Indeed, Panelbase’s figures continue to be much the same even though they have made a change to their weighting procedure that might have been expected to have reduced the Yes vote by a point or so. Hitherto the company’s polls have often appeared to contain too few people aged 65 and over. Even after weighting those in that age bracket typically constituted only 12-14% of the company’s samples, when according to the most recent population estimates they comprise 21% of Scotland’s adult population. Those aged 65+ tend to be somewhat less supportive of independence and so it would seem important that they be accurately represented in any poll of referendum voting intentions. Panelbase are now applying a more detailed set of weights that mean that although only 12% of those actually interviewed for their latest poll were aged 65 or over, these respondents actually constitute 21% of the final tally.
Meanwhile as in their most recent poll for Wings over Scotland, Panelbase are now asking referendum vote intention before rather than after Holrood voting intention. As we acknowledged when commenting on the Wings poll, it is now clear that the order in which these questions are asked makes no material difference to reported referendum vote intentions.
Apart from referendum vote intention, the latest poll focuses on the issue that dominated the headlines last week and is undoubtedly the central issue for many voters – the economic consequences of independence. Even in a poll with as high a Yes vote as this one, it is clear that this debate is one that the Yes side is not only still struggling to win but one where it may have even lost some ground.
Rather more people (44%) feel that an independent Scotland would be worse off financially than feel it would be better off (32%). When Panelbase asked the same question in February last year, only 39% felt it would be worse off, a proportion almost matched by the 36% who reckoned the country would be better off.
Equally, only 15% think they would personally be at least £500 better off under independence, while 26% reckon they would be at least £500 worse off. That latter figure is up six points on February 2012 (when almost exactly the same question was asked), while the former is up by just two.
Meanwhile, 29% think the state pension would fall in an independent Scotland, an increase of five points on February 2012. The proportion who think it would rise is, at 25%, little changed from the 24% who were previously of that view.
In short, in each case those who are pessimistic about the financial consequences of independence outnumber the optimists. And also in each case the level of pessimism has grown somewhat over the last two years.

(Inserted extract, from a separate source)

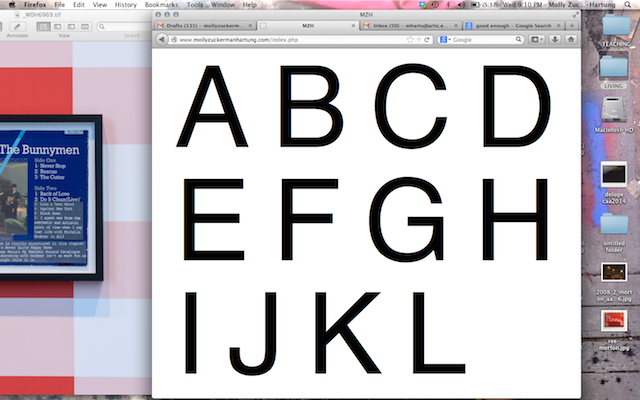Open the History menu in menu bar
This screenshot has height=400, width=640.
click(x=125, y=5)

At the same time even those who say they will vote Yes appear relatively lukewarm about the economic benefits of independence. They certainly seem less convinced of the benefits that independence would bring than No supporters are of the adverse consequences that would flow from leaving the UK.
While 44% of Yes supporters think that an independent Scotland would be financially much better off, as many as 59% of No voters are convinced it would be much worse off.

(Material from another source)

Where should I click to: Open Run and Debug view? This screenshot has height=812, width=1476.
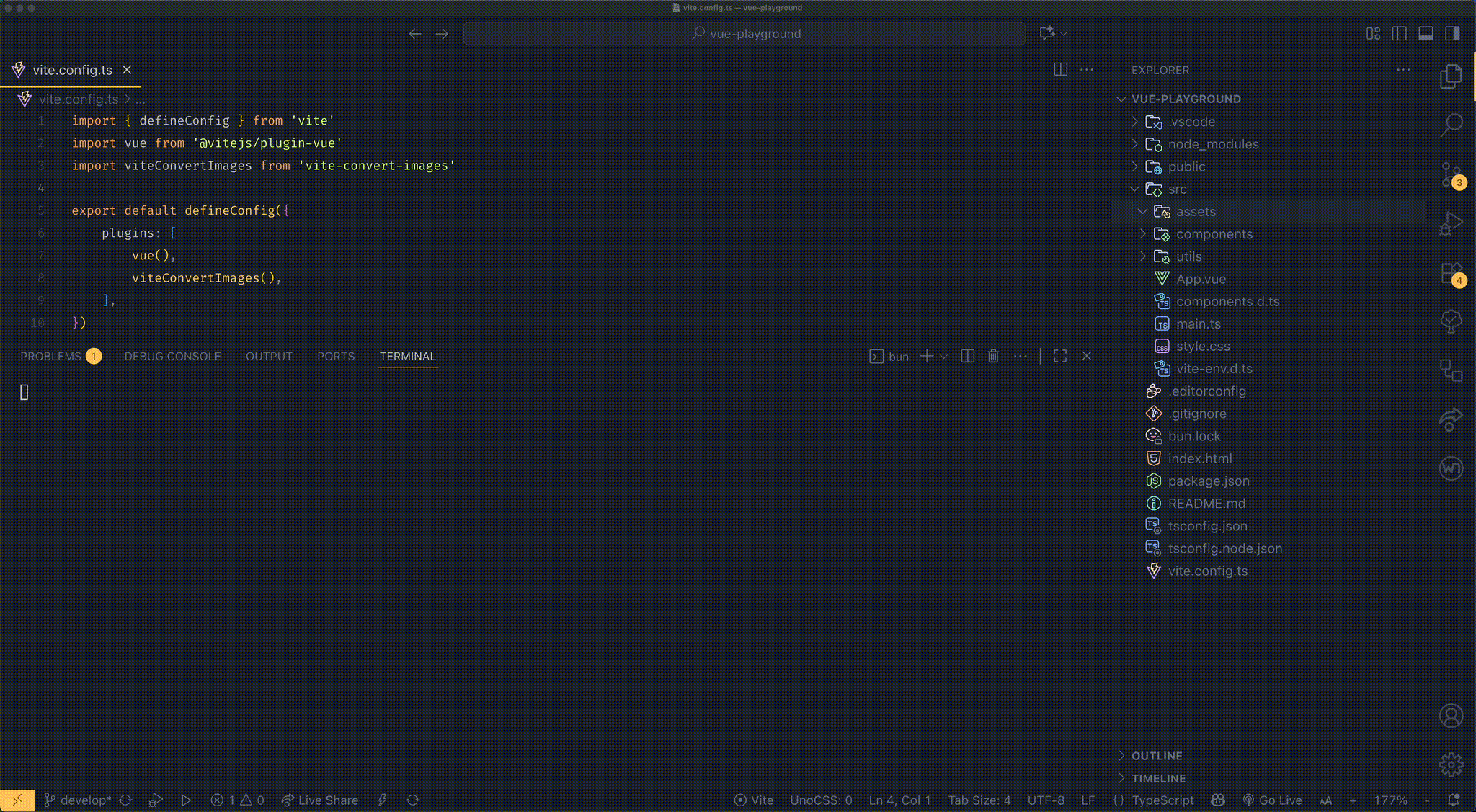(x=1451, y=223)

Similarly, although 39% of independence supporters believe independence would leave them at least £500 better off, as many as 52% of unionists reckon they would be at least £500 worse off.
On pensions too just 15% of those who say they will vote Yes believe the pension would rise ‘substantially’ whereas 34% of No voters believe independence would bring about a substantial fall.
Within the Yes camp many a hope rests on Tuesday’s White Paper. If those hopes are to be realised, it looks as though it is going to have to be very impressive and persuasive document indeed. For it will evidently be greeted by an electorate that so far has failed to be convinced of the benefits of independence – and seems very reluctant to change its mind on the issue.